We must ask: if Edgar Lungu had died in UTH or Maina Soko Military Hospital, would the family have flown his body out in the name of privacy? Or was this always a calculated move to turn his death into their shield?
QUESTIONS FOR SOUTH AFRICA AND ZAMBIA
Can We Allow This?
Should poor Zambians be robbed of their collective wealth so a criminal enterprise can hide behind a coffin?
Does it sit well with South African citizens, among the most informed and justice-conscious people in the world, that their country is being used as a haven by a family accused of plundering a neighbouring nation?
Is this the culture we want to promote: where families of public officials become overnight millionaires, then manipulate national tragedies to protect themselves?
The Lungu family’s intentions are now exposed. This is no longer just a legal battle, it is a moral reckoning.
Zambians, and indeed South Africans, must decide:
Will we allow the misuse of a dead man’s body to perpetuate theft, impunity, and injustice?
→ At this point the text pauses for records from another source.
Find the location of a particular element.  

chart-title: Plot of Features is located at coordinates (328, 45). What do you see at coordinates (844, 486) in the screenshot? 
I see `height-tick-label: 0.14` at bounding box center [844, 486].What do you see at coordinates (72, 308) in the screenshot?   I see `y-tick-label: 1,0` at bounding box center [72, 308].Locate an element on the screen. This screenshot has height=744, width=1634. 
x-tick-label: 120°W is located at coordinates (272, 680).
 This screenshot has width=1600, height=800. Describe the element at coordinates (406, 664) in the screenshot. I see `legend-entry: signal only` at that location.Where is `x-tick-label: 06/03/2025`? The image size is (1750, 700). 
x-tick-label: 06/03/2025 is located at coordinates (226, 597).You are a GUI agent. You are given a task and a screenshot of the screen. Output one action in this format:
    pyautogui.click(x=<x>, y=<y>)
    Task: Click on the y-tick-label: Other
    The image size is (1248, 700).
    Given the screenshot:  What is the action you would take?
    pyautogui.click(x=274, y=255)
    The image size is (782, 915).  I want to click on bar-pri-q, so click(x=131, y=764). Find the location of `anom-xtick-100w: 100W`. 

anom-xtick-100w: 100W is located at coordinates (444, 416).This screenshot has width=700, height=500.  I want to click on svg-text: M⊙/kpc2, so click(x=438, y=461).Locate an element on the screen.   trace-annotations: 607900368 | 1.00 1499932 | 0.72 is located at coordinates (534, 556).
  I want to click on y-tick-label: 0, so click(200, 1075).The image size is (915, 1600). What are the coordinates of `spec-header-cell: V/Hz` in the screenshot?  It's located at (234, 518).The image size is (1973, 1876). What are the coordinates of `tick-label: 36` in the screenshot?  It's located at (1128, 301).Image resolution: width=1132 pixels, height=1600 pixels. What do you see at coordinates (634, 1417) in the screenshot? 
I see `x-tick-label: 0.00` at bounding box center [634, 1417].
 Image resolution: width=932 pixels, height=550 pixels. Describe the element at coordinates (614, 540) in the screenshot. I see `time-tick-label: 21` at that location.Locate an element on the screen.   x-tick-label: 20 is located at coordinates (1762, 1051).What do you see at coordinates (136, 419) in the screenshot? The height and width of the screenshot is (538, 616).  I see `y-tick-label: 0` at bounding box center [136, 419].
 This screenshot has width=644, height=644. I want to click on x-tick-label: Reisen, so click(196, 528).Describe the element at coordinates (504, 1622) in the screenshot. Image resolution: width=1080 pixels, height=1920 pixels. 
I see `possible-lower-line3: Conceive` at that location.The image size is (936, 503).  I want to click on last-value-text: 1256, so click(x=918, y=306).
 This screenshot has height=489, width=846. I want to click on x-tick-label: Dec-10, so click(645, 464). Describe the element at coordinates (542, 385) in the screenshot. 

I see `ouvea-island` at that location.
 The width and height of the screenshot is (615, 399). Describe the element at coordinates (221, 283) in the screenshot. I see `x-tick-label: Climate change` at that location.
The late Edgar Lungu’s grave cannot become a sanctuary for injustice. A nation’s stolen wealth cannot be buried alongside his remains, nor can South Africa be complicit in sheltering a family that betrayed the trust of millions.
Zambians must demand accountability, and South Africans must reject being hosts to a criminal enterprise disguised as mourners. A coffin should carry a body, not a cover-up. It is time for both nations to choose justice over deceipt.